CRM Buyer quoted me in CFPB May Rein In Payday Lending. The story opens,

The Consumer Financial Protection Bureau is considering various approaches to reforming the payday loan industry, The Wall Street Journal reported on Sunday.

The bureau is concerned about the short-term, high-rate debt consumers take on, sources said.

States typically have been responsible for regulating payday loan company practices. If the CFPB should take action, it would be the first time federal regulations were applied to this niche in the financial sector.

Consumer advocates have long been calling for some restraints to be imposed on providers of these loans. Interest rates tend to be astronomical, and borrowers frequently are unable to repay the loans within the prescribed time period. What happens more often than not is that they roll their loans into the next pay period, committing to a never-ending series of high-interest, short-term contracts.
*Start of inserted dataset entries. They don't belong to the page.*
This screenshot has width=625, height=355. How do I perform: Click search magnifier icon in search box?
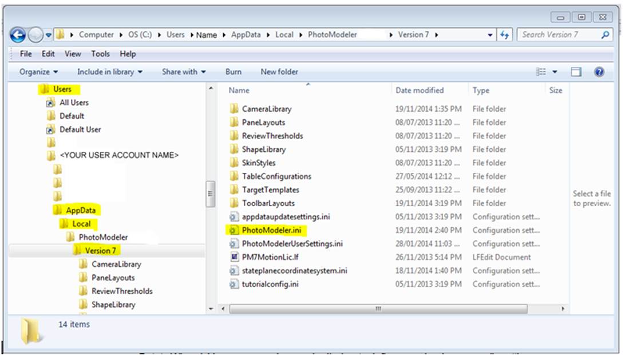tap(605, 35)
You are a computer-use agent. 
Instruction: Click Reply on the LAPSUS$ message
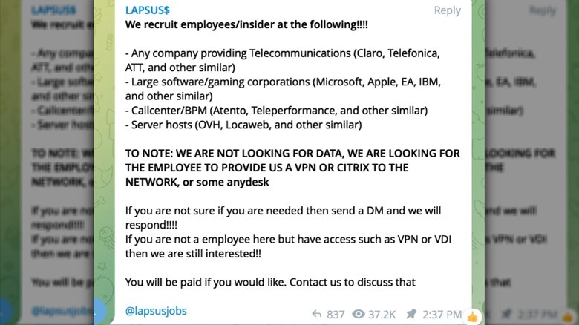pos(447,10)
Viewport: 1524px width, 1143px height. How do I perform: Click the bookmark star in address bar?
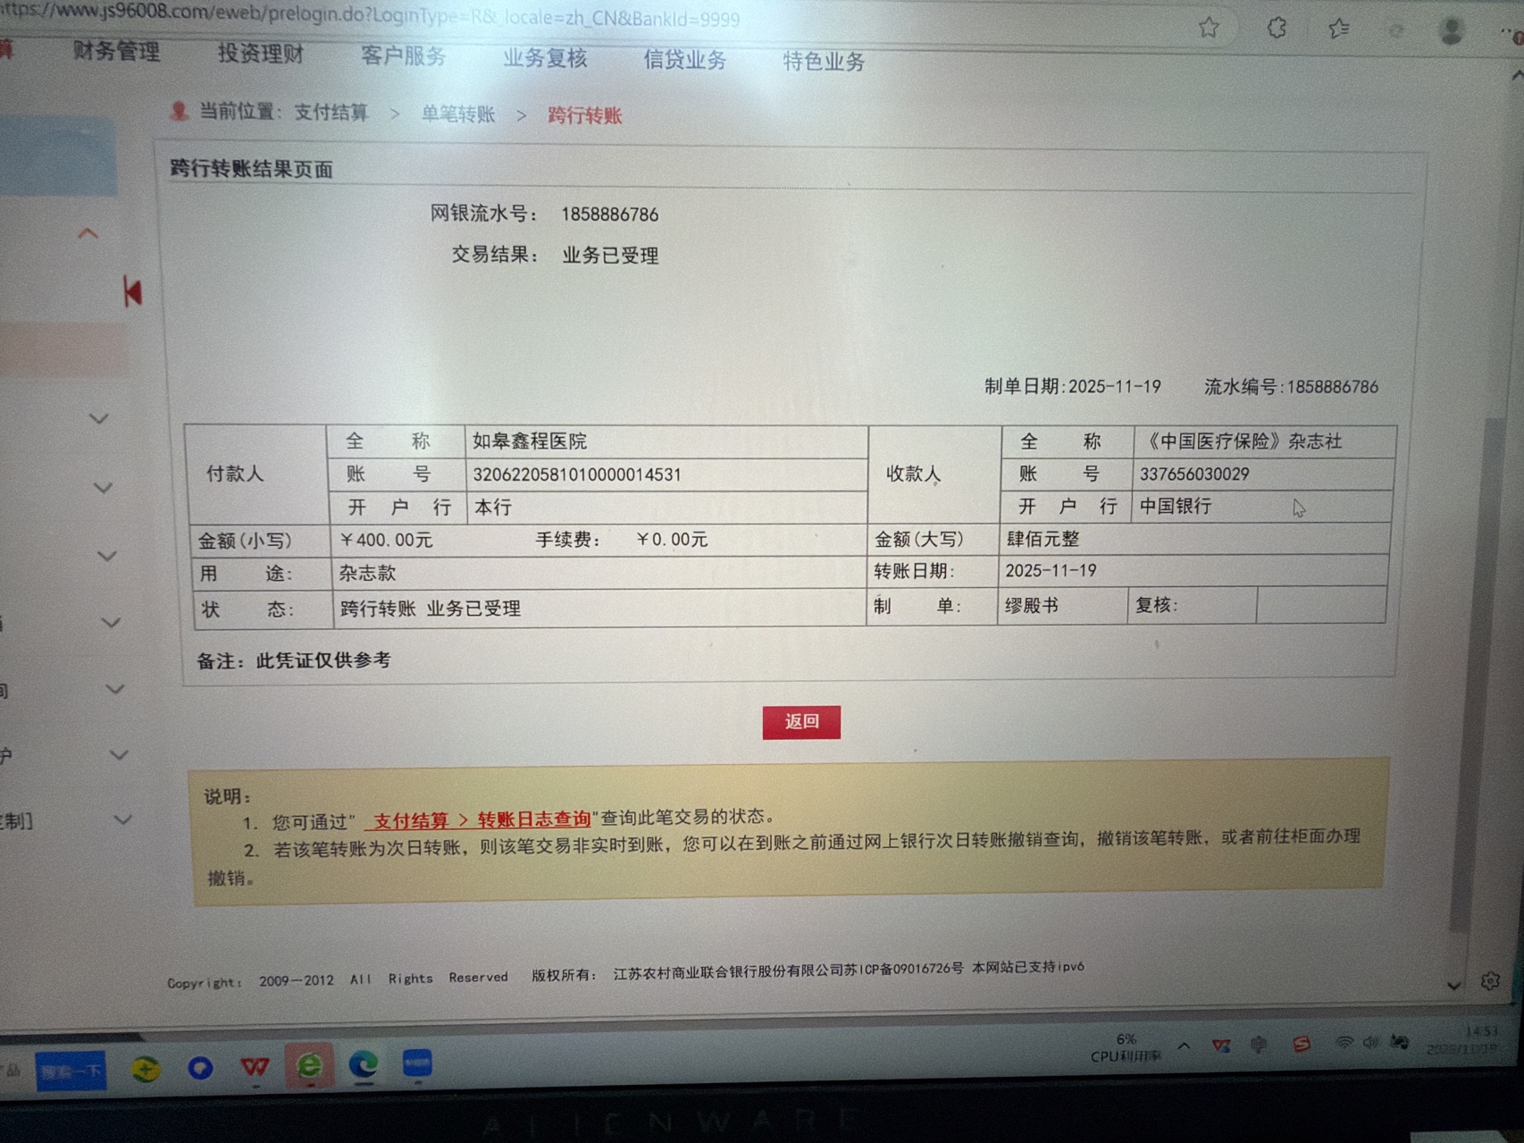click(x=1209, y=28)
The CFPB reportedly is considering approval of a “vanilla” type of short-term loan with underwriting criteria that would establish whether the borrower actually would be able to repay it — an approach similar to the mortgage qualification requirements put in place after the financial crash.

That is not the only model reportedly under consideration, however, and the CFPB might waive such underwriting requirements for borrowers who don’t tap payday advance loans very often, the Journal reported.

Pushback can be expected from the industry, which has been under fire for years. The payday lenders’ argument is straightforward: With so many Americans living from paycheck to paycheck, their services are necessary to meet emergencies.

Defanging the Predator

“There is clearly a demand for payday lending by unbanked consumers who have needs for short-term credit but do not have access to credit cards, home equity loans or other loan products,” said David Reiss, professor of law at Brooklyn Law School.

“At the same time, payday lending repayment terms are often seen as onerous and predatory, with annual interest rates that run in the hundreds of percent and with many customers stuck in a cycle where they roll over their high cost debt from one month to the next, accruing more interest and fees along the way,” he told CRM Buyer.

Given the mission of the Consumer Financial Protection Bureau, Reiss said, it is natural for it to attempt to develop a regulatory structure for the industry that would allow it to function — but not extract predatory profits from its customers.